The table provides data comparing the effectiveness of the proposed fault injection on two cryptographic components: the Pre-process stage and the NTT Multiplication stage, based on the number of faults injected (1, 2, 4, 8, or 16). For the Pre-process component, for a single fault, we already get high error coverage of 99.7%. As the number of injected faults increases, the ratio quickly reaches 100%. In contrast, the NTT Multiplication stage is more difficult to protect, but eventually we get to close to 100%. With one injected fault, 53% is the detection ratio. However, the success rate increases as more faults are injected: 70.6% for 2 faults, 90.9% for 4, 99% for 8, and 99.9% for 16 faults.

4.2.2 *Kyber.* In the standard Kyber Round 3 NTT implementation, there are 896 butterfly operations, corresponding to the polynomial size of 256. A fault can potentially occur at any of these 896 butterfly operations. The simulations involved one million samples, using the same parameters as in Kyber Round 3.

As indicated in Table 2, increasing the number of faults leads to an error detection ratio approaching 100% in both normal and burst modes. In Kyber's NTT implementation, the error detection ratios for various fault occurrences were analyzed using one million samples, with parameters set to n=256,  $\omega=17$ , and q=3329. The results show that as the number of injected faults increases, the error detection ratio improves significantly. With just 1 fault, 74.9% of the errors were detected. This detection rate jumps to 93.45% with 2 faults. With 4 faults, the detection ratio reaches 99.49%, and by injecting 8 faults, it further increases to 99.95%. Finally, with 16 faults, the error detection ratio hits 100%, indicating complete detection of faults. This trend highlights the robustness of the error detection mechanism in Kyber's NTT when subjected to increasing numbers of faults. A higher number of faults leads to near-perfect or perfect error detection, suggesting the scheme becomes more effective at fault identification as fault intensity increases.

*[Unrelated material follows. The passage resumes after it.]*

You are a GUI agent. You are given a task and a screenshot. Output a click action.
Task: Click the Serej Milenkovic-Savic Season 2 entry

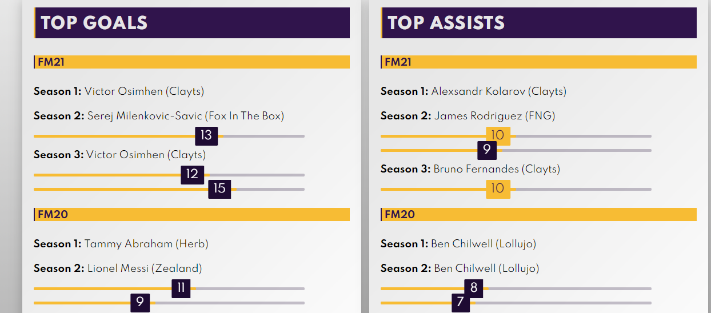tap(159, 116)

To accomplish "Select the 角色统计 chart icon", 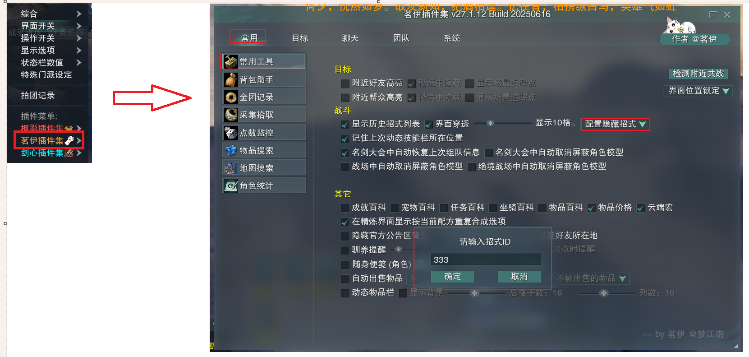I will pos(231,185).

The NTT in Kyber was also tested using a burst fault model, with error detection ratios evaluated over one million samples. In the burst fault model, multiple consecutive bits in the data are corrupted simultaneously. The number of burst faults was varied, and the error detection ratios achieved by the proposed fault detection scheme are as follows:

• With 2 burst faults, the scheme detected errors with a success rate of 93.82%.

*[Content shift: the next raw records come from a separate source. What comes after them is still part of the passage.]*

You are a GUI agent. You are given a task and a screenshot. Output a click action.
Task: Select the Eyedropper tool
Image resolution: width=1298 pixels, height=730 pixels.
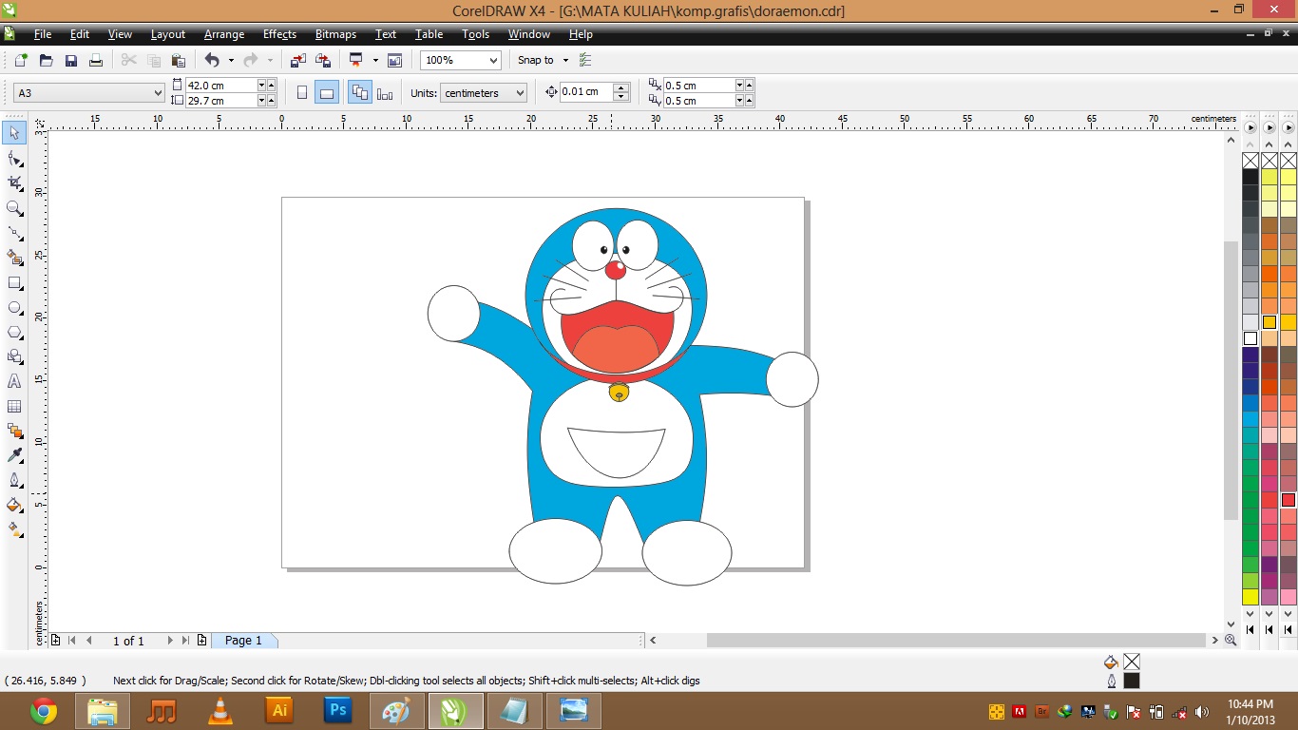pos(14,455)
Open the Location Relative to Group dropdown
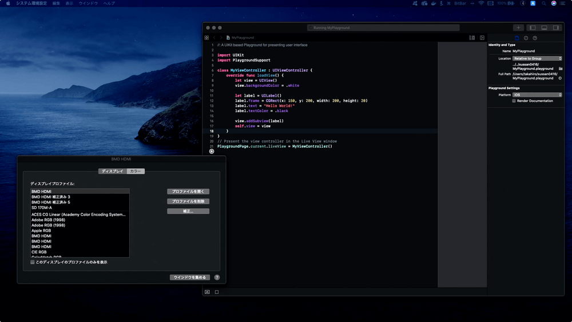572x322 pixels. [537, 58]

Table 2. NTT in Kyber achieved error detection ratios of the proposed schemes with normal and burst fault injection methods for one million samples

| Parameters             |    | $n = 256, \omega = 17$<br>q = 3,329 |   |        |
|------------------------|----|-------------------------------------|---|--------|
| Fault injection method |    | Normal mode Burst mode              |   |        |
|                        | 1  | 74.9%                               | 2 | 93.82% |
| Number of              | 2  | 93.45%                              | 3 | 98.3%  |
| faults                 | 4  | 99.49%                              | 4 | 99.42% |
|                        | 8  | 99.95%                              | 5 | 99.76% |
|                        | 16 | 100%                                | 6 | 99.8%  |

- When 3 burst faults occurred, the detection rate increased to 98.3%.
- With 4 burst faults, the detection ratio improved further to 99.42%.
- At 5 burst faults, the scheme achieved a near-perfect detection rate of 99.76%.
- For 6 burst faults, the detection rate was nearly flawless, reaching 99.8%.

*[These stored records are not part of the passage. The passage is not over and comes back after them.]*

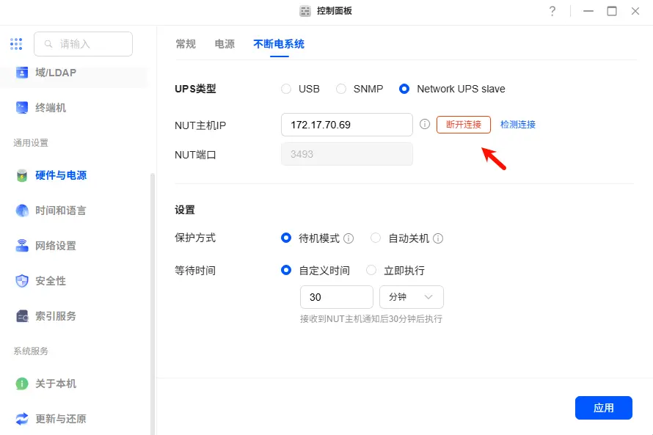The width and height of the screenshot is (653, 435).
Task: Click the 检测连接 link
Action: click(x=518, y=125)
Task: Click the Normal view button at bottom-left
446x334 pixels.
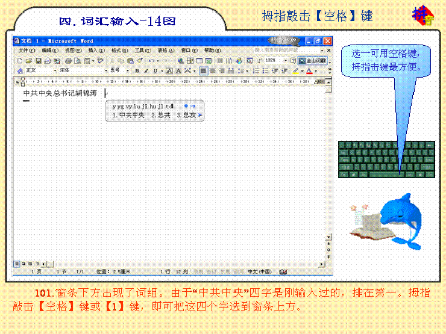Action: [x=17, y=264]
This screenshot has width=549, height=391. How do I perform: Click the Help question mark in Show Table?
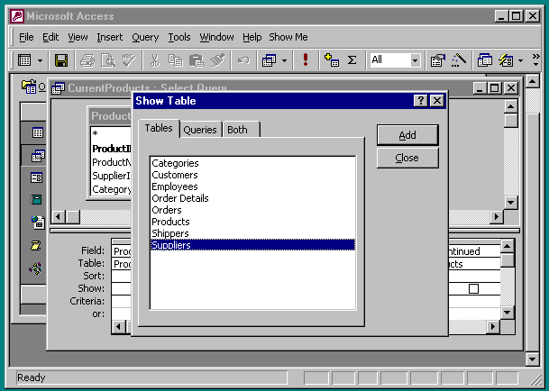[420, 101]
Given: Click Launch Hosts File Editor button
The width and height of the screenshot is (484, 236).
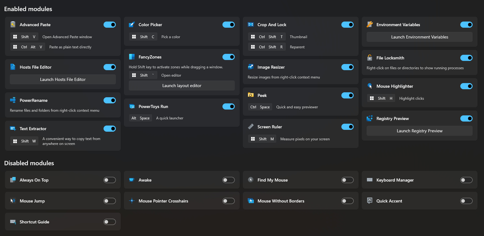Looking at the screenshot, I should pyautogui.click(x=63, y=79).
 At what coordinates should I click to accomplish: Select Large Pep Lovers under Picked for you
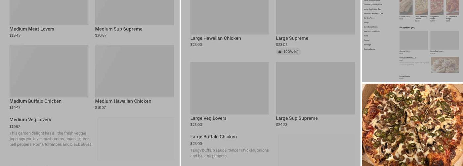coord(444,41)
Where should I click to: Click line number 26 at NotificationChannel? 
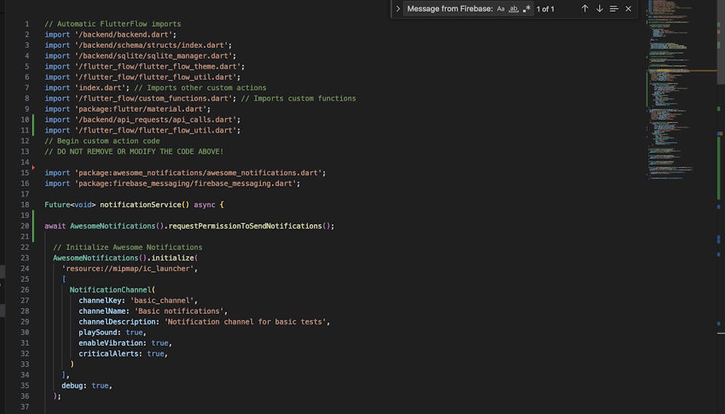pos(26,289)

The trend shows that <u>as the number of burst faults increases</u>, the error detection capability of the scheme improves, approaching almost 100% accuracy with 5 or more faults. This indicates the robustness of the detection method, particularly when dealing with higher levels of fault occurrences.

## 5 XILINX/AMD FPGA AND SOFTWARE IMPLEMENTATION RESULTS

## 5.1 Negative Wrapped Convolution

To confirm the efficiency of our presented approach, we chose to assess its performance by applying it to the NTT multiplication involving a 256-degree polynomial. We conducted a benchmark for implementation on different FPGAs, i.e., Xilinx/AMD Zynq Ultrascale+ and Artix-7. The Xilinx/AMD Zynq Ultrascale+ is a high-performance, multi-core SoC (System on Chip) that integrates programmable logic with ARM Cortex-A53 processors. It is designed for complex applications requiring significant processing power, such as AI, 5G, and automotive systems. It offers advanced features like multi-core processing, high-speed I/O, and power optimization.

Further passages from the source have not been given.